By Snejana Farberov
A retired English teacher and chaplain at the elite Horace Mann High School in New York had admitted that he had sex with ‘maybe three’ students at the private all-boys institution.
In a phone interview with the New York Times, 88-year-old Tek Young Lin, of Santa Cruz, California, insisted that he did not coerce any students into having sexual relations.
‘Everything I did was in warmth and affection and not a power play,’ Lin said.
Back then, Lin said sexual boundaries were not as clearly defined as they are now, in the age of nearly daily revelations involving teachers, priests and other figures of authority molesting minors.

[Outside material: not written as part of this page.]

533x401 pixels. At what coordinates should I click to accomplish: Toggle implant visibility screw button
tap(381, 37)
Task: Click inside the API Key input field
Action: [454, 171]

‘In those days, it was very spontaneous and casual, and it did not seem really wrong,’ he said.
This latest revelation comes just weeks after the New York Times Magazine published an explosive article that brought to light allegations of sexual abuse involving at least three now-deceased teachers and coaches at the elite school between 1978 and 1994.
Since the publication of the expose, some Horace Mann graduates have come forward with accusations against former teachers who are still alive, including Mr Lin, who was also a cross-country coach at the school.

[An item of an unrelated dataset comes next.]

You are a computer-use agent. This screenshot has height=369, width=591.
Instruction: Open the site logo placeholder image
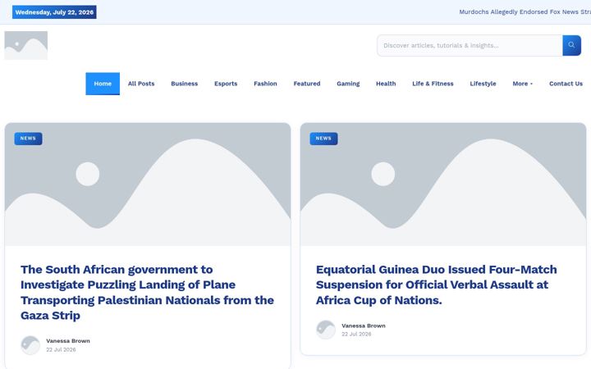point(26,45)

Lin retired in 1986 and is unlikely to face legal action or lawsuits because of New York’s statutes of limitation.
Still, two law enforcement agencies have opened hot lines for Horace Mann students.
The Times has interviewed three former students who described inappropriate behavior on the part of Mr Lin. One said he refused the teacher’s advances; another said there had been physical contact, but no sex.
Still another, who said he was 14 or 15 years old when the inappropriate contact began, said that Lin had sex with him several times in the course of several months, and that they had had a relationship that lasted years.
‘I’m surprised they remember,’ Lin said in reaction to the students’ recollections. ‘It was all so casual and warm.’
Still, the three students were reluctant to speak ill of their beloved former teacher, a Buddhist, saying that he has had positive influence on their lives by exposing them to philosophy and literature, and instilling in them a life-long appreciation for good grammar.
Lin, whose website says he was born in the East Indies, came to the U.S. as a teenager in 1941, enlisted in the Army and served in the Office of Strategic Services, a precursor to the Central Intelligence Agency.
According to Michael Lacopo, the final Horace Mann headmaster under which Lin served, he was working at Macy’s department store after World War II and responded to an advertisement for a teaching position at Horace Mann.
Small and sensitive, Lin was known for his passion for grammar, for the cherry trees he planted all over the school campus in The Bronx, and for his classroom crammed with plants.
‘He was one of the hardest-working, gentlest men, from my perspective, who was on the staff,’ Lacopo said, adding that he was shocked by Lin’s confession.
One of the three students who said they had inappropriate relations with LIn recalled that he was 17 when the teacher asked him to sleep over – an invitation that did not strike his parents as strange or suspicious.
The Times reported that the two slept on mats on the floor in their underwear. Lin asked to give the teenager a massage and rubbed against him, and in the morning, the teacher caressed the boy.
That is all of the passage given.